Jimmy Dale Martin
Clemency for Jimmy Dale Martin
At 70 years old, Jimmy Dale Martin has spent the last 35 years in federal prison serving a life sentence for a nonviolent drug offense. If he were sentenced under today's law, he would have received a 25-year sentence and been home more than a decade ago.
The First Step Act reformed the harsh 851 sentencing enhancement that once required a mandatory life sentence in cases like Jimmy's. Relying on those reforms, Jimmy sought compassionate release, arguing that under today's law he would have completed his sentence years ago.

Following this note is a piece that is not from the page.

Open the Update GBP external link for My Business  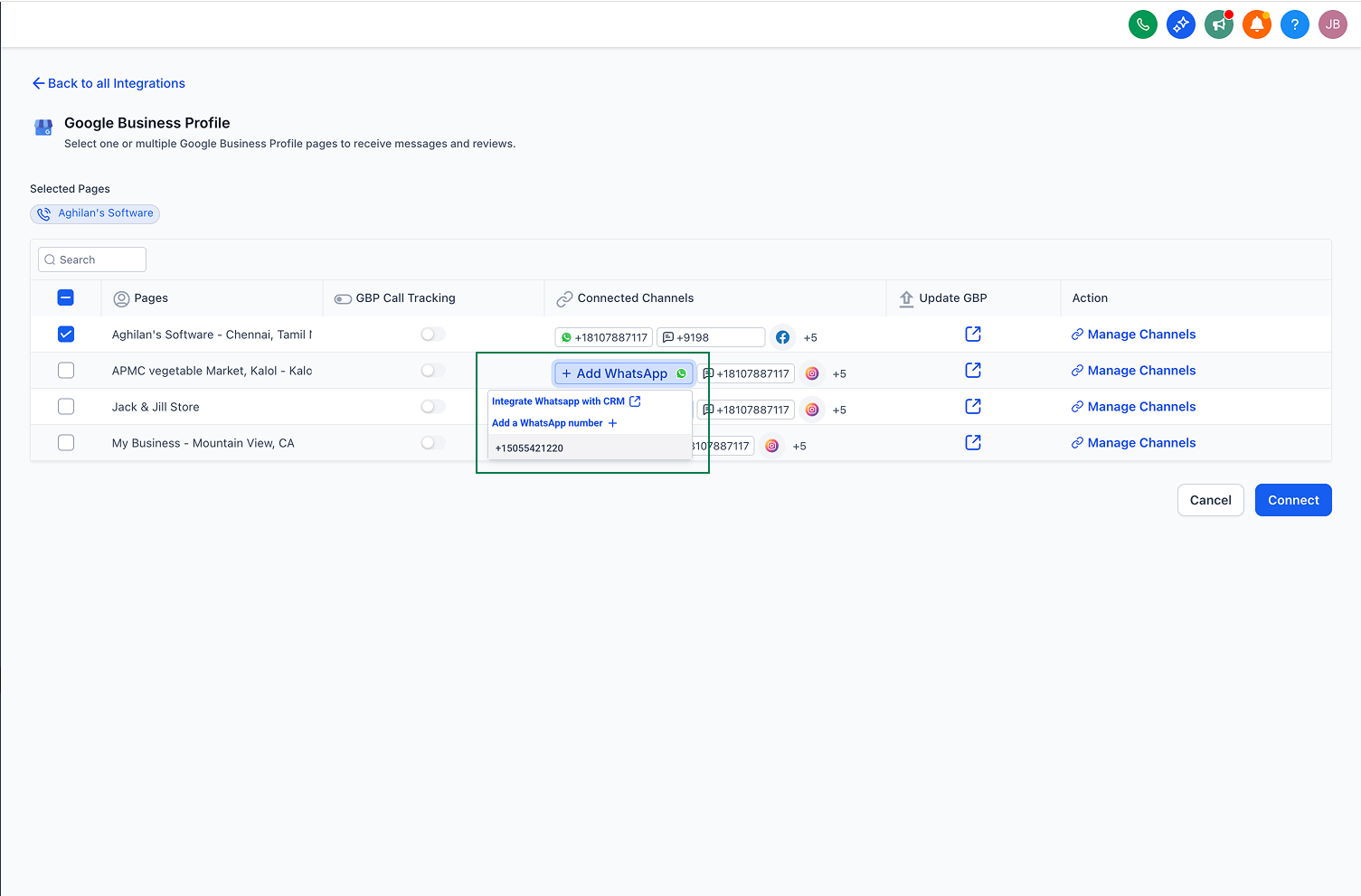(972, 442)
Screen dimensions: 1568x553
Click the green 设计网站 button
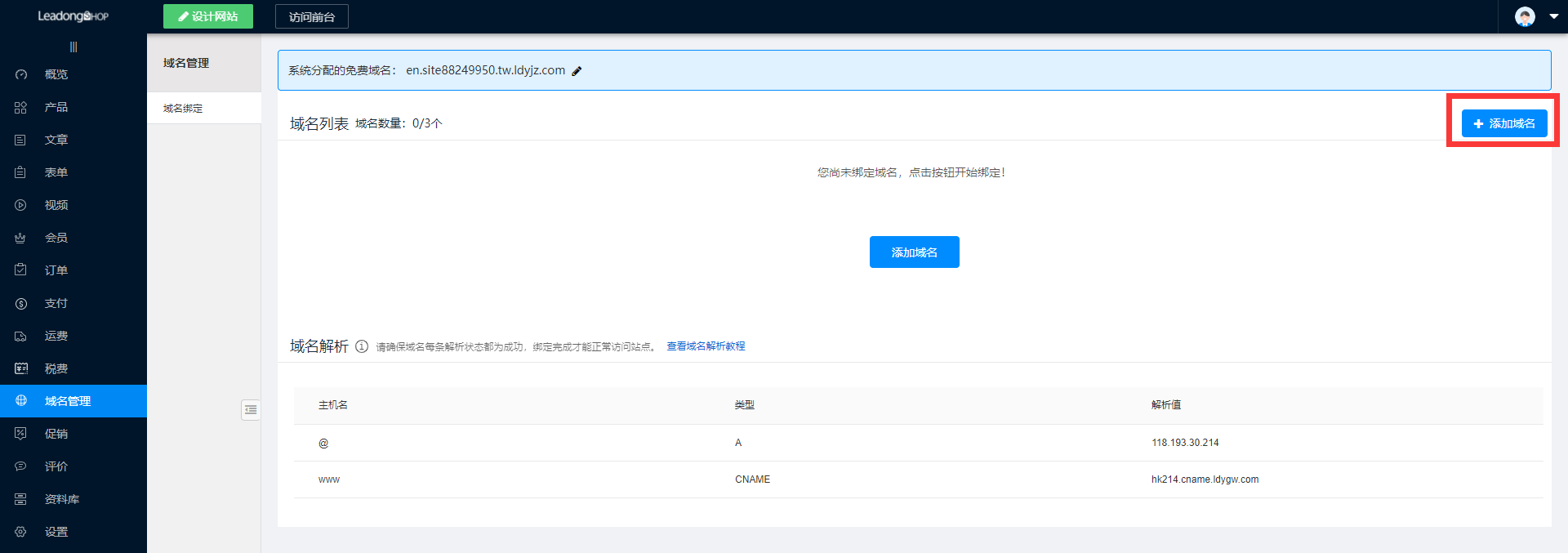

The government did not dispute the facts. It conceded that, under current law, Jimmy would receive a 25-year sentence. Yet it argued that because Congress did not make the reform retroactive, Jimmy should remain in prison for the rest of his life.
The court agreed.
The injustice is even more glaring because prisoners with nearly identical claims have been granted compassionate release in other federal circuits. Jimmy's fate has turned not on the merits of his case, but on his zip code.
Since then, Jimmy's health has deteriorated dramatically. He now resides in the prison hospice wing. Diabetes has already cost him part of his leg and caused multiple life-threatening complications, requiring months of hospitalization at enormous taxpayer expense.
Without executive clemency, Jimmy Dale Martin will die in federal prison—not because he poses a danger to society, not because today's law demands it, but because he was sentenced under a law Congress has since repudiated. Mercy cannot restore the decades he has lost, but it can ensure that his final years are spent with his family rather than in a prison hospice wing.